_EXERCISE PASSAGE_.
--
Don't use embeddings for audience research; use reasoning models instead, especially at scale

If you do audience research seriously, you already know that one query is not the same as another, even when they share every single keyword.

The hard part isn't knowing this, I assume you already do, but doing it at scale. Which is what I did. And I learned something I want to share.

This article is about the technical choice underneath that scaling problem, and why the obvious answer is the wrong one. Because embeddings might not always be all you need ;)

What embeddings do, and why we use them #

Embeddings might just be the most powerful tools in modern NLP. They translate words, sentences, or whole texts into numerical vectors that capture whether two pieces of text are about the same subject. For topic clustering, taxonomy matching, semantic search: often exactly the right call. It's awesome, and useful.

Their power lies in something specific: they're trained to treat paraphrases as equivalent. "How do I make pasta?" and "Spaghetti preparation instructions" sit close to each other in vector space, even though they're phrased totally differently. That's exactly what you want for search: users should find answers regardless of how they phrase their question.

But that same property makes embeddings unsuitable for audience research at scale. And that IS something you definitely should be aware of.

The difference between a topic and an emotional state #

Audience research is not topic detection. It doesn't ask "what is this question about", it asks "what emotional state is the person in who's asking it".

That's a different signal, and it doesn't live in the content of the question, but in the form.

Look at this sequence:

  1. 1.

    What is account-based marketing?

  2. 2.
--
_DATA RECORDS_.
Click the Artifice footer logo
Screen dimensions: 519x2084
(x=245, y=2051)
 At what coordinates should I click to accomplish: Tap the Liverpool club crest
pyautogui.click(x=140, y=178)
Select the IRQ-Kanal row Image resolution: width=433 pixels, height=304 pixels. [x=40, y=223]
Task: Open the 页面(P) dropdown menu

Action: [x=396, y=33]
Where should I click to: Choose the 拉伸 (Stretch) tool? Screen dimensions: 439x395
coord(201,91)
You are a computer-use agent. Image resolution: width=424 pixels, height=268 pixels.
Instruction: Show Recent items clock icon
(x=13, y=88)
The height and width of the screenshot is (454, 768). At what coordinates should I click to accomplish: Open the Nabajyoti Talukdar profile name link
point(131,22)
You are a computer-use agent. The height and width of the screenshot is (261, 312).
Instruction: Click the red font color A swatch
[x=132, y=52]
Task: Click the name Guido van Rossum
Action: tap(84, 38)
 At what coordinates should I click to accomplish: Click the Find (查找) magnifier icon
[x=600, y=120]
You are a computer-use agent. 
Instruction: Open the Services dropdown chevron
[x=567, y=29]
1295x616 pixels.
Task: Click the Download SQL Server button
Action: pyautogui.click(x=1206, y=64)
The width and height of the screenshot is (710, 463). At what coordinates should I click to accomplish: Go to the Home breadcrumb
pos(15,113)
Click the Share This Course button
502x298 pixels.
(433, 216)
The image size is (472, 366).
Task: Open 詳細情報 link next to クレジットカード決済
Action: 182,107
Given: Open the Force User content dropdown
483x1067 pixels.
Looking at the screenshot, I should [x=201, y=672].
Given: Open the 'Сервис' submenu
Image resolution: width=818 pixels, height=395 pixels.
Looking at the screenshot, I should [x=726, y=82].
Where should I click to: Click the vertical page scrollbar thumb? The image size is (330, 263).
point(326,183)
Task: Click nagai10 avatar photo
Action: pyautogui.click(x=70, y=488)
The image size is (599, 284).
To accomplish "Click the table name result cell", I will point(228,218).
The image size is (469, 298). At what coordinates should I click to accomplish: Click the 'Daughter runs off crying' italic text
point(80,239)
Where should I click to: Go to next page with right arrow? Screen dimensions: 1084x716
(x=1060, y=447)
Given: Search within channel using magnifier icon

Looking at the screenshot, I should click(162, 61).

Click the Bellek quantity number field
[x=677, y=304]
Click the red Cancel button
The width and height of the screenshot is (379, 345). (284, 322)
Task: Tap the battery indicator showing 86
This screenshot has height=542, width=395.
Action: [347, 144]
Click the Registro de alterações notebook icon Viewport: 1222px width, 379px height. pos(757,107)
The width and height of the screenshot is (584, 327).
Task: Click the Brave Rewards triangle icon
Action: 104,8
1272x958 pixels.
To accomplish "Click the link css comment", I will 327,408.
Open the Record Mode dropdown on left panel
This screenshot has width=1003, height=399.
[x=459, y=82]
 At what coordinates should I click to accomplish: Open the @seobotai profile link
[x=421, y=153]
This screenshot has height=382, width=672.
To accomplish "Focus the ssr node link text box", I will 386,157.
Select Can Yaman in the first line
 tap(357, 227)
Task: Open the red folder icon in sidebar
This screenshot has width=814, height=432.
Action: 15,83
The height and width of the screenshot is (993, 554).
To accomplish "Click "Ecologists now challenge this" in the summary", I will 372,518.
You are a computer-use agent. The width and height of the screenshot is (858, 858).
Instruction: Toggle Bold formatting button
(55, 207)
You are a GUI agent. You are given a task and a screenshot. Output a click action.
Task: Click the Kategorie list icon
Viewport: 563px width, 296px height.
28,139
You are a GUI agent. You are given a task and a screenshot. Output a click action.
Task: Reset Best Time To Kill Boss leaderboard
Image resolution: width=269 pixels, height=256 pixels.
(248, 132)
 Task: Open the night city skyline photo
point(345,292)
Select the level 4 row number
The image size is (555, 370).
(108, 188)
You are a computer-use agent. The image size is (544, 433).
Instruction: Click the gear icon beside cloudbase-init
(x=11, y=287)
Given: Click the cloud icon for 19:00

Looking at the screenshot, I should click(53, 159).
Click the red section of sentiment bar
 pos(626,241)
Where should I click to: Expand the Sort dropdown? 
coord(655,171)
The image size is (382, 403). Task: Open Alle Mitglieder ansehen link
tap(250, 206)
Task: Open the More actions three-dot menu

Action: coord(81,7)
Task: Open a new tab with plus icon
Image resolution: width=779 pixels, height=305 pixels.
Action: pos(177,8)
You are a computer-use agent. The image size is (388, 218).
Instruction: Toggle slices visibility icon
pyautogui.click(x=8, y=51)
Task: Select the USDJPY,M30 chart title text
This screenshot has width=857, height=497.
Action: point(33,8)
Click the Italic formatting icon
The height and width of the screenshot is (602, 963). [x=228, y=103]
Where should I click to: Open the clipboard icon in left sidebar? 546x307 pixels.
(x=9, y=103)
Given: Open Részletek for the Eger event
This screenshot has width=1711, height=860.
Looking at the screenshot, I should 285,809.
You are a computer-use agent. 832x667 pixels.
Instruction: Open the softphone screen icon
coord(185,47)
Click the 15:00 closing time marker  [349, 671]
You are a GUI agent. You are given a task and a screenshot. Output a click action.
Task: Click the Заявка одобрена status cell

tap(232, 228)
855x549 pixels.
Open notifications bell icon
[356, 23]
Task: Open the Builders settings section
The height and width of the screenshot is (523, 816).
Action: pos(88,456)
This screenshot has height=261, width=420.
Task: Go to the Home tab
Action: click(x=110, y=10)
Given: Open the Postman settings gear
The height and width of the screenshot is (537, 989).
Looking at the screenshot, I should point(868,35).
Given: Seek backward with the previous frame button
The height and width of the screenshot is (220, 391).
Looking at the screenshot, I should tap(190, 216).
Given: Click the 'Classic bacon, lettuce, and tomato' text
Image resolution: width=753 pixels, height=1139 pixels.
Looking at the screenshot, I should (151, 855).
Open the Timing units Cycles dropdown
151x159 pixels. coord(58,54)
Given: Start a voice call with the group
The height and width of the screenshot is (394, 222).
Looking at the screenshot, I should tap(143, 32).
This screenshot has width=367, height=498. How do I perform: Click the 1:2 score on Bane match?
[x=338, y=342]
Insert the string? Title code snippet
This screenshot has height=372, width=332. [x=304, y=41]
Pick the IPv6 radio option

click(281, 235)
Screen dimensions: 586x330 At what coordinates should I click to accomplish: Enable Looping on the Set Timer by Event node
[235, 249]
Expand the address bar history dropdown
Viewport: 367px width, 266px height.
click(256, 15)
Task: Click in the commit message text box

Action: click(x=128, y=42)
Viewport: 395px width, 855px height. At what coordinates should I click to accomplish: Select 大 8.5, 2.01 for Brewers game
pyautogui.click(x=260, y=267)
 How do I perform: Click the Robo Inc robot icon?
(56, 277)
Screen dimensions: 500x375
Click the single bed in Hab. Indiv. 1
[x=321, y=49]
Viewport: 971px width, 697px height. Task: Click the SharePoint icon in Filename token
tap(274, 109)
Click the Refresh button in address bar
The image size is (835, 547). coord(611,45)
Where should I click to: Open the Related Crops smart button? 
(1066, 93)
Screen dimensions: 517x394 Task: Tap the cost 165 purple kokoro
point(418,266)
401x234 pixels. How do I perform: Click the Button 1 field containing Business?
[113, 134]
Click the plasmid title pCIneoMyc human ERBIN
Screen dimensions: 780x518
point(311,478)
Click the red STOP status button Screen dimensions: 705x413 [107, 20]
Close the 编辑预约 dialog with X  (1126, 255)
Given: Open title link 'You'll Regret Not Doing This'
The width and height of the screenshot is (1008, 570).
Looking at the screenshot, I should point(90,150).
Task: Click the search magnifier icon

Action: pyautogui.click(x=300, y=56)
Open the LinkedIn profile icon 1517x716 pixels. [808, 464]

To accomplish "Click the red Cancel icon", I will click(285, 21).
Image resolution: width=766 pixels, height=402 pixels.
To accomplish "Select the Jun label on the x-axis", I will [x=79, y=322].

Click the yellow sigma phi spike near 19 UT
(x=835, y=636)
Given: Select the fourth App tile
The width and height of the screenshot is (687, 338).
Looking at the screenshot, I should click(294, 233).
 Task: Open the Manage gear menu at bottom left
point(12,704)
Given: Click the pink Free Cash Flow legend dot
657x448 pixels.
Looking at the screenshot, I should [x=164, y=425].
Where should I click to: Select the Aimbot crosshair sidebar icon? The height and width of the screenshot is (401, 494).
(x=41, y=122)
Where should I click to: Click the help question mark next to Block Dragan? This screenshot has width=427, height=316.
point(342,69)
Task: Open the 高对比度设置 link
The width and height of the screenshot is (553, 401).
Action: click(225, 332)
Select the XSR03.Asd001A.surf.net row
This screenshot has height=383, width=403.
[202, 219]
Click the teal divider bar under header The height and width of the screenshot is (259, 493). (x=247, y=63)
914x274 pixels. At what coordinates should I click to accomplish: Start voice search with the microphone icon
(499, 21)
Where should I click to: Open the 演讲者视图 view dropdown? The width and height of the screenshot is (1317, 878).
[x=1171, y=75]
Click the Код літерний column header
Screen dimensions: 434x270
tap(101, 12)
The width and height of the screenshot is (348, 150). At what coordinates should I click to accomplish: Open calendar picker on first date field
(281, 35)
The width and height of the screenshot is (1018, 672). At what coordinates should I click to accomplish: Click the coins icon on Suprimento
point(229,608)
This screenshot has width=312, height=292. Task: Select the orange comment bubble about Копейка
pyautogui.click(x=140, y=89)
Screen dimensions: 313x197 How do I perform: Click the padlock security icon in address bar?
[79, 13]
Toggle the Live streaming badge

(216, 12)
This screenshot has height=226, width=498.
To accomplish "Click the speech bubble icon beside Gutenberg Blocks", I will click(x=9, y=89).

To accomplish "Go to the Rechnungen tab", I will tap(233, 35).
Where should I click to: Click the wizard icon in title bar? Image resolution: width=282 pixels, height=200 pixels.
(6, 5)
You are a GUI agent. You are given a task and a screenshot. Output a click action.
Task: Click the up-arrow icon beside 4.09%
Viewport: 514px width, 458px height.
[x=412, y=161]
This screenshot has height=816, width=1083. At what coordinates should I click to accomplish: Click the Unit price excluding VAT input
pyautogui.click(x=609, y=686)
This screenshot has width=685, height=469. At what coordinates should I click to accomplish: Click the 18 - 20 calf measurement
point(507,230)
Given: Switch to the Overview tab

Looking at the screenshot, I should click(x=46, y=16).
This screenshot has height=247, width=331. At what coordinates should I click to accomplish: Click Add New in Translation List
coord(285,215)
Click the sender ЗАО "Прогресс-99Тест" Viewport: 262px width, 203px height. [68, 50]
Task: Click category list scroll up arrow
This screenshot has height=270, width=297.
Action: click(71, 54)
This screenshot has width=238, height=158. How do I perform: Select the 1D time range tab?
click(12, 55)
--
_TASK ITEM_.
Continue the article on why reasoning models suit audience research better than embeddings, starting from the point where it stops.

_WRITTEN RESPONSE_.
    How does account-based marketing work in practice?

  3. 3.

    Account-based marketing vs inbound marketing

  4. 4.

    What if account-based marketing doesn't work for SMBs?

  5. 5.

    Compare account-based marketing software

  6. 6.

    Best account-based marketing tool for 2026

To an embedding model: six questions about one topic. High mutual similarity. Same cluster.

To a human reading them one by one: six different points in a consumer journey, possibly even for a single person. Might be in different points in time, or maybe even 15 minutes apart. The first is orienting. The second has the concept but wants it applied. The third is comparing strategies. The fourth feels doubt about fit. The fifth is further along, looking at concrete tooling. The sixth is close to a decision.

That's an audience research goldmine that embedding clustering flattens completely.

Google itself classifies queries this way #

Google itself doesn't treat all queries equally. In late 2024, Mark Williams-Cook and his team discovered an endpoint vulnerability that revealed Google assigns nearly every query to one of eight "Refined Query Semantic Classes" (RQ-classes): SHORT_FACT, OTHER, COMPARISON, CONSEQUENCE, REASON, DEFINITION, INSTRUCTION, BOOL1.

This classification helps Google decide which SERP features to surface and how to weigh results. The classes are derived not from topic, but from question form: the structure of how the question is asked.

Google is doing exactly what audience research needs to do: read form, not just meaning. They have to, because their job is matching results to query type, not just to topic. A bool for example, shouldn't result in a map or a knowledge panel, but in a simple yes or no. Simple example of course, but you get my point.

The issue for us SEOs though is that Google's eight classes are mechanistic. They tell you what kind of question is being asked, but not what state the asker is in. A "Comparative" query can come from someone idly browsing alternatives or from someone in a panicked end-of-quarter decision. The form tells you they're comparing; it doesn't tell you what's driving them.

So for audience research, you need both layers: the mechanical (what kind of question) and the affective (what mental state). The mechanical layer is doable with relatively simple rules. The affective layer is where things get interesting.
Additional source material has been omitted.